▶ Given instruction: Change "gamma" to "brightness" in everything from the line containing "Where should I click to: Click the document" down to the end of the records, and write out only those lines again with nothing else altered.

** Begin Provided information **

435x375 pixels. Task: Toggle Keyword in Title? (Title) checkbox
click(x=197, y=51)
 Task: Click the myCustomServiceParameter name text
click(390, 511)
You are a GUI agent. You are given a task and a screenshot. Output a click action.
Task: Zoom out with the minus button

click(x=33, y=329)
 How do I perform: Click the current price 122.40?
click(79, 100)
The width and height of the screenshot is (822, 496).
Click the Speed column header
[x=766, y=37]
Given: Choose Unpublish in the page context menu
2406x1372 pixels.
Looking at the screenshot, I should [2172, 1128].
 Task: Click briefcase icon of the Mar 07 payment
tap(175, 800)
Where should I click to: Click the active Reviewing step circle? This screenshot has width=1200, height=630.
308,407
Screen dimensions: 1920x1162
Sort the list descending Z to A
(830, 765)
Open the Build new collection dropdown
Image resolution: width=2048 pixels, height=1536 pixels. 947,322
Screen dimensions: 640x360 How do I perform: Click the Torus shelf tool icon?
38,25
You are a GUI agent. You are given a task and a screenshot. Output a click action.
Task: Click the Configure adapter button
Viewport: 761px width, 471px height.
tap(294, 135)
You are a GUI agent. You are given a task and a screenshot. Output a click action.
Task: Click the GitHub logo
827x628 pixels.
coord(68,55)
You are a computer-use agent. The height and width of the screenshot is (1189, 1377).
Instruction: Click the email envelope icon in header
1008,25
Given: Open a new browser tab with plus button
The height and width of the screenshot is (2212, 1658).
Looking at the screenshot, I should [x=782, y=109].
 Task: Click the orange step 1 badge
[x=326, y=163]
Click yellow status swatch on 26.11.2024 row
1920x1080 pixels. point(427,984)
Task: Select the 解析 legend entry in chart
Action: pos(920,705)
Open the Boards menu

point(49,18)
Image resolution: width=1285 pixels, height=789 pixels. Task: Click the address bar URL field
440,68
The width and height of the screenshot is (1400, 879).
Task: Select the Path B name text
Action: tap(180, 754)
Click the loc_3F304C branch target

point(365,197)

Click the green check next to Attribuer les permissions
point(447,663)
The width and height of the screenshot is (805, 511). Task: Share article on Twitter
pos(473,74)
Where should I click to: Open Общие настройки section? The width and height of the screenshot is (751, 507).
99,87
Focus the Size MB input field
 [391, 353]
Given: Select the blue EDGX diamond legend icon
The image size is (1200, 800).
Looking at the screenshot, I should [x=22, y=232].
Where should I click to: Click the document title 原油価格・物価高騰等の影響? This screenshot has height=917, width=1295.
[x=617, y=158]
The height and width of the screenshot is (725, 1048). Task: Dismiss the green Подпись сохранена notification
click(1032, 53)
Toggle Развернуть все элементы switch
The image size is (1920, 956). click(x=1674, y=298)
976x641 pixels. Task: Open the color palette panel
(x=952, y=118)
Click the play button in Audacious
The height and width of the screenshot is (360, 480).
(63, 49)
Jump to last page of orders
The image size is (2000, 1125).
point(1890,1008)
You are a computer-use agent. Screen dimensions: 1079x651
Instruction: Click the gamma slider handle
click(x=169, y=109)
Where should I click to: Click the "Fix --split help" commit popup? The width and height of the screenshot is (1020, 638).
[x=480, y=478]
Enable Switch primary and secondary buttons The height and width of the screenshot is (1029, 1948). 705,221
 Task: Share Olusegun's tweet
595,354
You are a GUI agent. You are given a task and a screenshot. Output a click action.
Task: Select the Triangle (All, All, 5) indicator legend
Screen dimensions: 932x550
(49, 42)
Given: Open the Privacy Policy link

** End Provided information **

▶ Solved problem:
Where should I click to: Click the document title 原油価格・物価高騰等の影響? This screenshot has height=917, width=1295.
[x=617, y=158]
The height and width of the screenshot is (725, 1048). Task: Dismiss the green Подпись сохранена notification
click(1032, 53)
Toggle Развернуть все элементы switch
The image size is (1920, 956). click(x=1674, y=298)
976x641 pixels. Task: Open the color palette panel
(x=952, y=118)
Click the play button in Audacious
The height and width of the screenshot is (360, 480).
(63, 49)
Jump to last page of orders
The image size is (2000, 1125).
point(1890,1008)
You are a computer-use agent. Screen dimensions: 1079x651
Instruction: Click the brightness slider handle
click(x=169, y=109)
Where should I click to: Click the "Fix --split help" commit popup? The width and height of the screenshot is (1020, 638).
[x=480, y=478]
Enable Switch primary and secondary buttons The height and width of the screenshot is (1029, 1948). 705,221
 Task: Share Olusegun's tweet
595,354
You are a GUI agent. You are given a task and a screenshot. Output a click action.
Task: Select the Triangle (All, All, 5) indicator legend
Screen dimensions: 932x550
(49, 42)
Given: Open the Privacy Policy link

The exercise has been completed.